County Seat was an American clothing retailer founded in 1973. With more than 740 stores at its peak, the chain closed in 1999 following Chapter 11 bankruptcy.

History
Jack J. Crocker, then the CEO of SuperValu supermarkets, founded the chain in 1973 in Dallas, Texas. Appropriate for the pun in its name, County Seat specialized in blue jeans and other casual wear. 

In 1977, the chain grew to 183 stores, and also began to sell sports clothing. 

In 1983, it was sold to the Carson Pirie Scott department store chain of Chicago, who bought County Seat for $71 million. Two years later, Carson Pirie Scott acquired the 19-store Pants Corral store from Giant Food of Landover, Maryland, and converted these to County Seat.

▶ Set of tasks
1. According to the County Seat history, why was it fitting that the chain specialized in blue jeans and casual wear? Answer in one to three sentences.
2. In the County Seat history, how much did Carson Pirie Scott pay for the chain in 1983?
3. Write a continuation of the County Seat history that picks up after its last sentence.
The lines placed after the County Seat history have no role in any of the tasks.

▶ Available data
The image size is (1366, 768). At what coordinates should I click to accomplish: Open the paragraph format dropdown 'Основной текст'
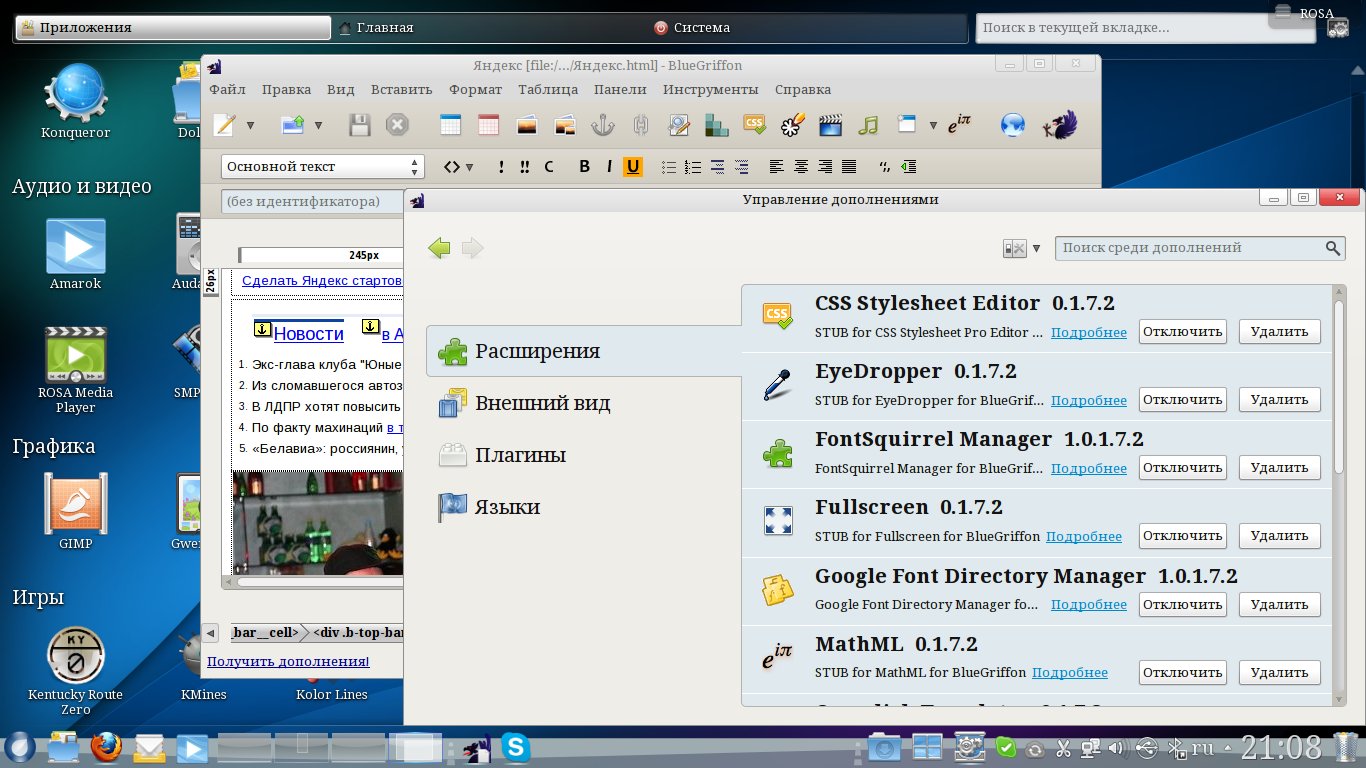322,167
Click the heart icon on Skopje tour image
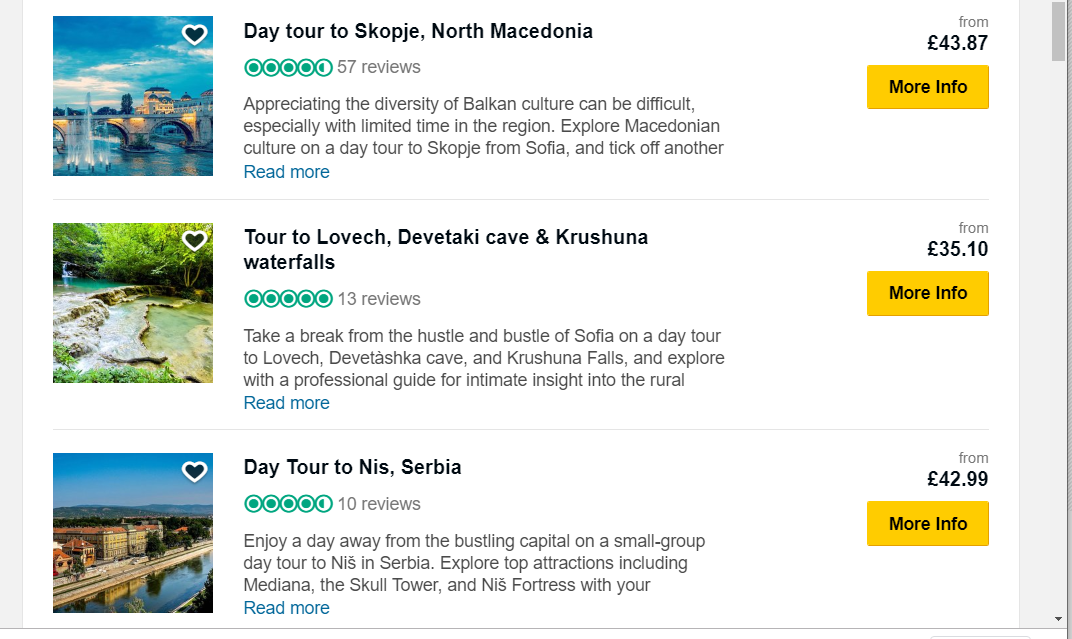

▶ Solved problems
1. The history says that focus suited the pun in the chain's name. Selling blue jeans and other casual wear matched the play on words in "County Seat."

2. $71 million.

3.
Carson Pirie Scott redesigned the chain's stores with matte black fixtures and re-focused the merchandise line to target high schoolers. The chain had 415 stores in 1989, at which point Bergner's acquired Carson Pirie Scott and sold County Seat to a new management team.

Wet Seal offered to buy 508 stores of the County Seat chain in 1996, but was rejected. The chain filed for Chapter 11 bankruptcy protection in late 1996 and began to close stores. County Seat filed for bankruptcy again in 1999.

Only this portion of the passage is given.